DE LA SOCIETE PRECOLONIALE A LA REVOLUTION SANKARISTE.

CHAPITRE I.

LE STATUT FÉMININ DANS L'HISTOIRE DE LA HAUTE-VOLTA.

Comme l'ensemble des femmes africaines, la femme voltaïque connaît des conditions de vie qui sont tributaires de l'évolution historiques.

1.1 FEMME BURKINABÉ ET SOCIÉTÉ PRÉCOLONIALE

Les régions de la Haute-Volta avant la colonisation, pratiquaient essentiellement l'agriculture.

Cette dernière était une production domestique consacrée aux céréales dans les zones de savane et aux tubercules dans les régions plus humides.
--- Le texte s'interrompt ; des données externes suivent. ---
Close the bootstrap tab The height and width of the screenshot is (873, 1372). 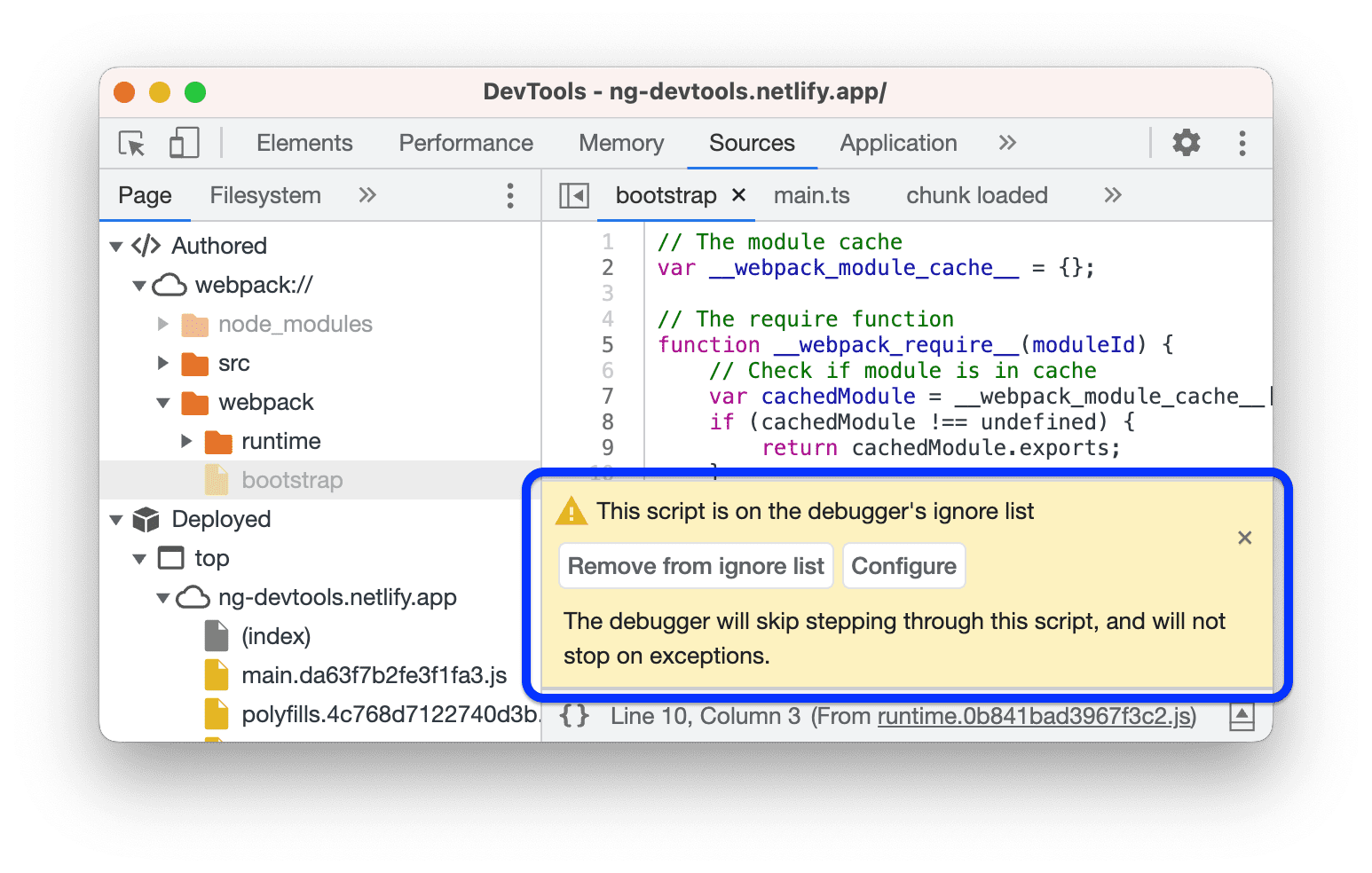738,195
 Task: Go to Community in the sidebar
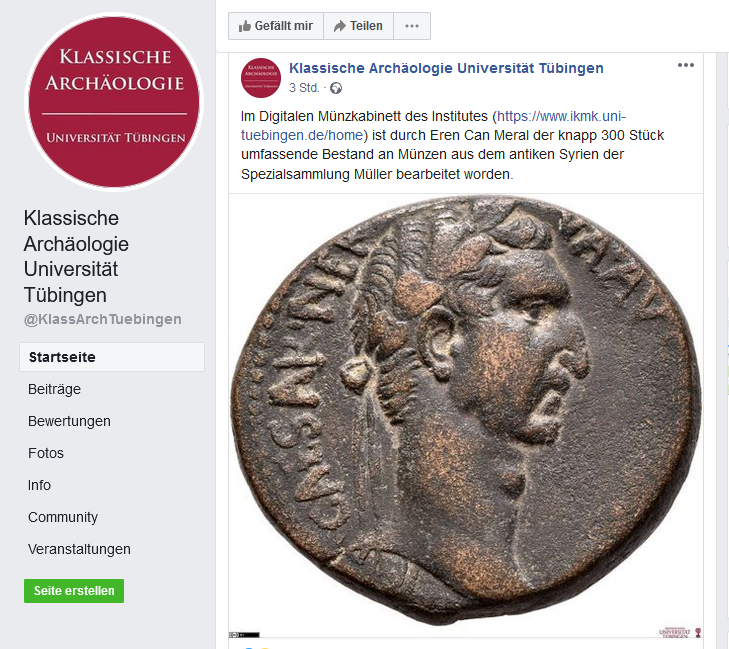tap(63, 517)
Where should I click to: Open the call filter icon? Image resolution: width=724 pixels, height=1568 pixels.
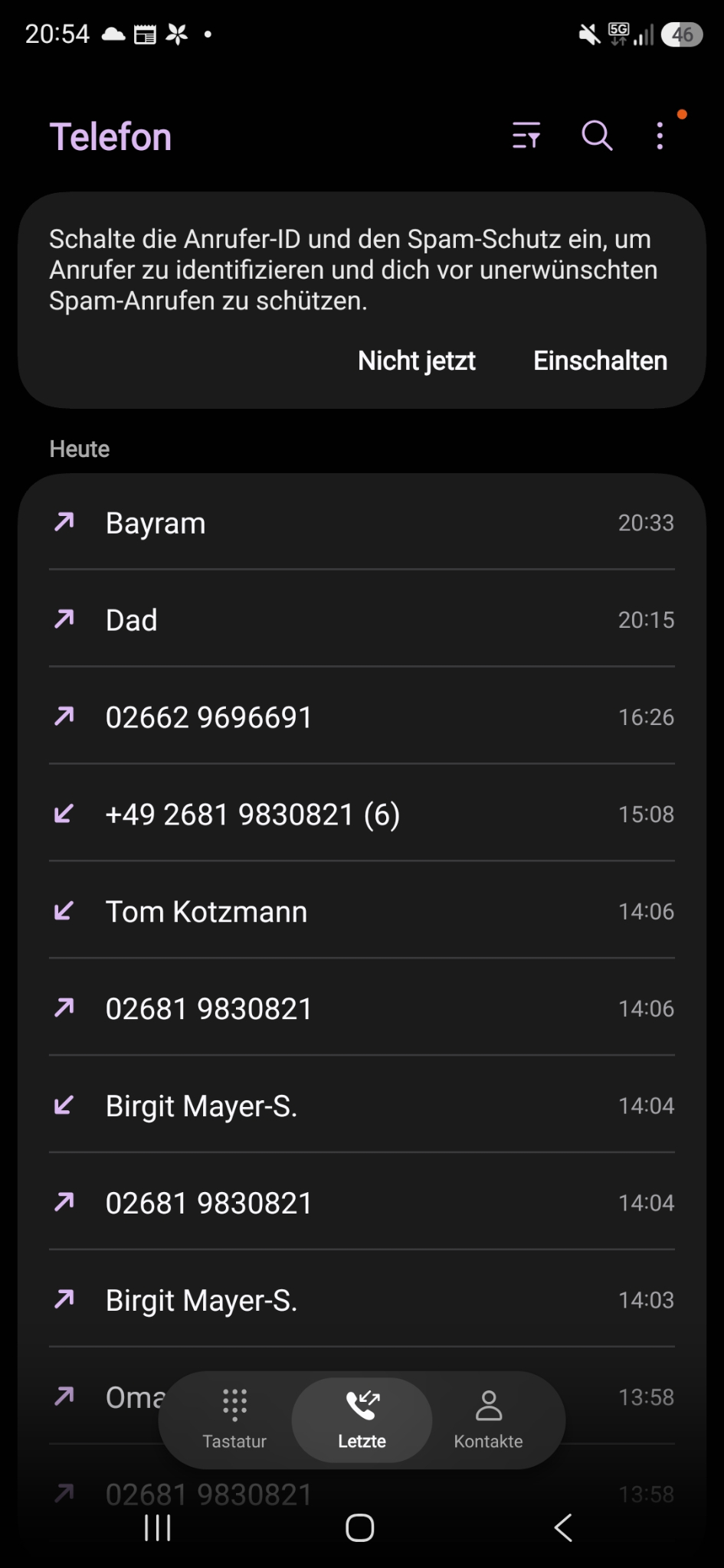(526, 136)
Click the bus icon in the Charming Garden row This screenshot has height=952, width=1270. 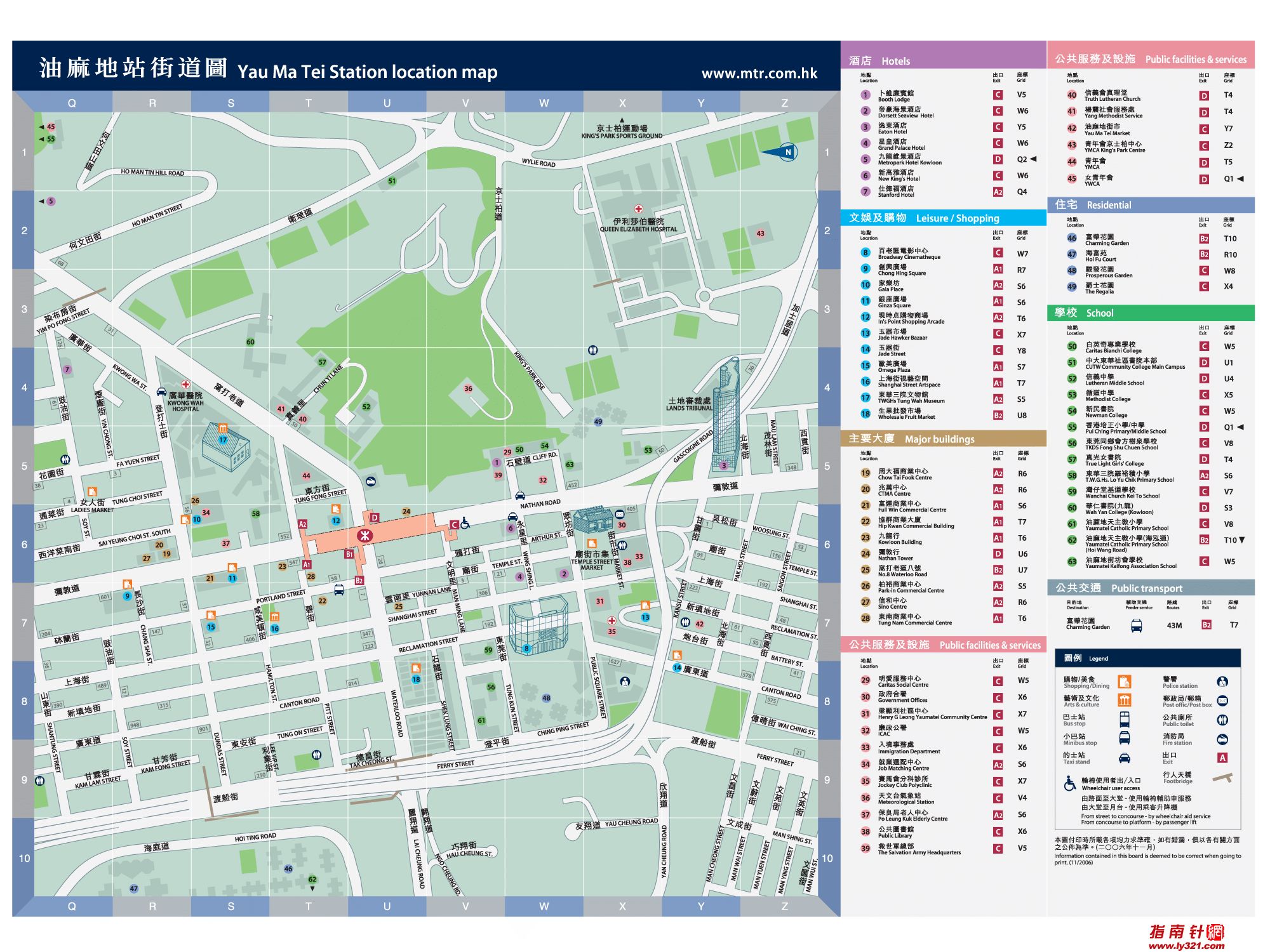pyautogui.click(x=1137, y=625)
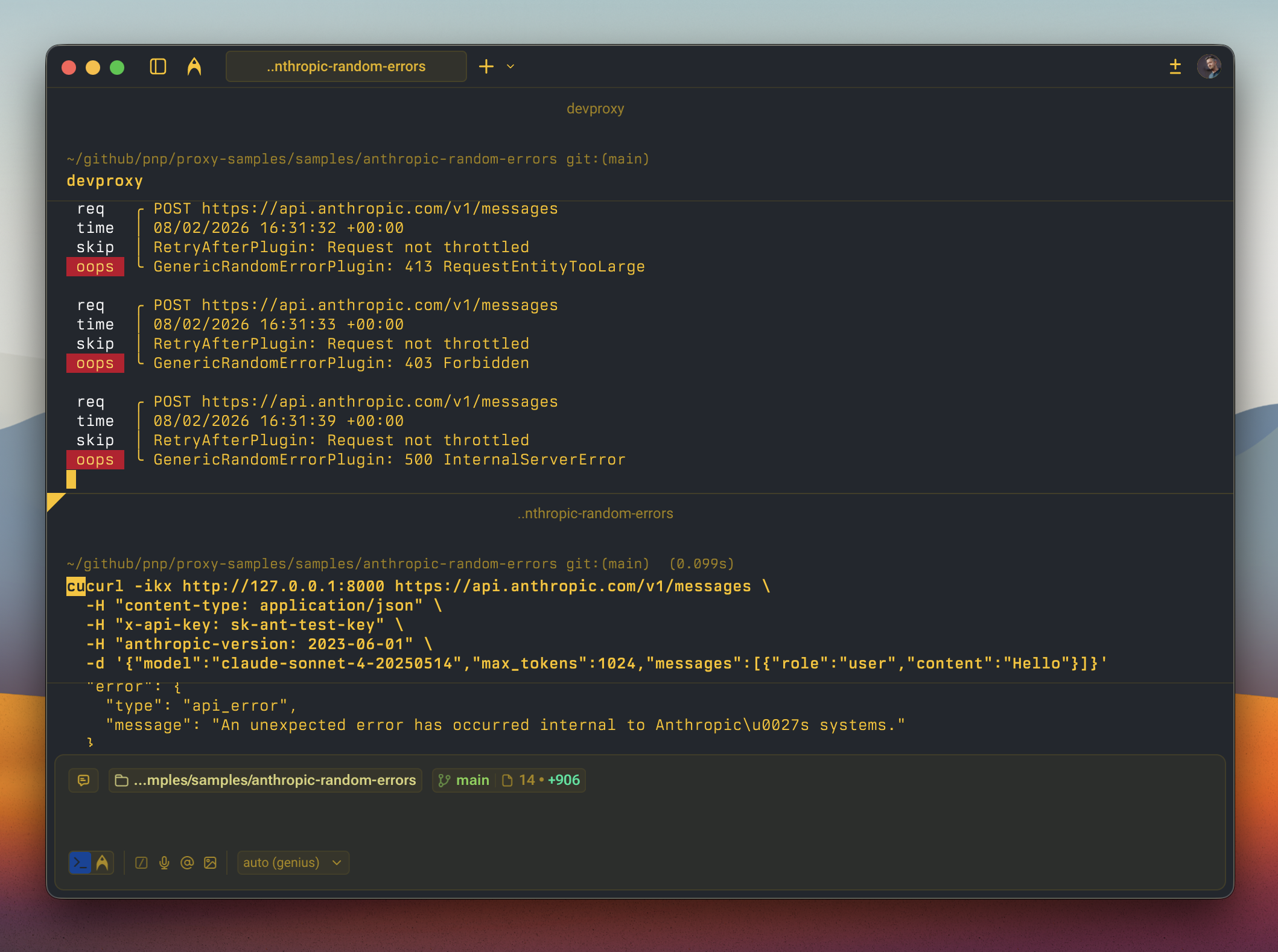Open a new tab with the plus icon
Image resolution: width=1278 pixels, height=952 pixels.
(x=486, y=66)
La femme ne se présentait que comme un élément de la famille :elle n'avait pas d'existence en dehors de celle-ci. La terre exploitée le plus souvent par les femmes et les jeunes relevaient du patrimoine de la famille, au sens large du terme. La famille avait une valeur sociale et économique. Unité de production, elle atteignait un remarquable stade d'autonomie et d'autosubsistance. C'est la raison pour laquelle la famille devait produire elle-même les agents de production. Ce besoin expliquait la polygamie. Elle se justifiait par le rôle à double dimension que devait jouer la femme : agent de production elle-même et agent de reproduction de main-d'oeuvre.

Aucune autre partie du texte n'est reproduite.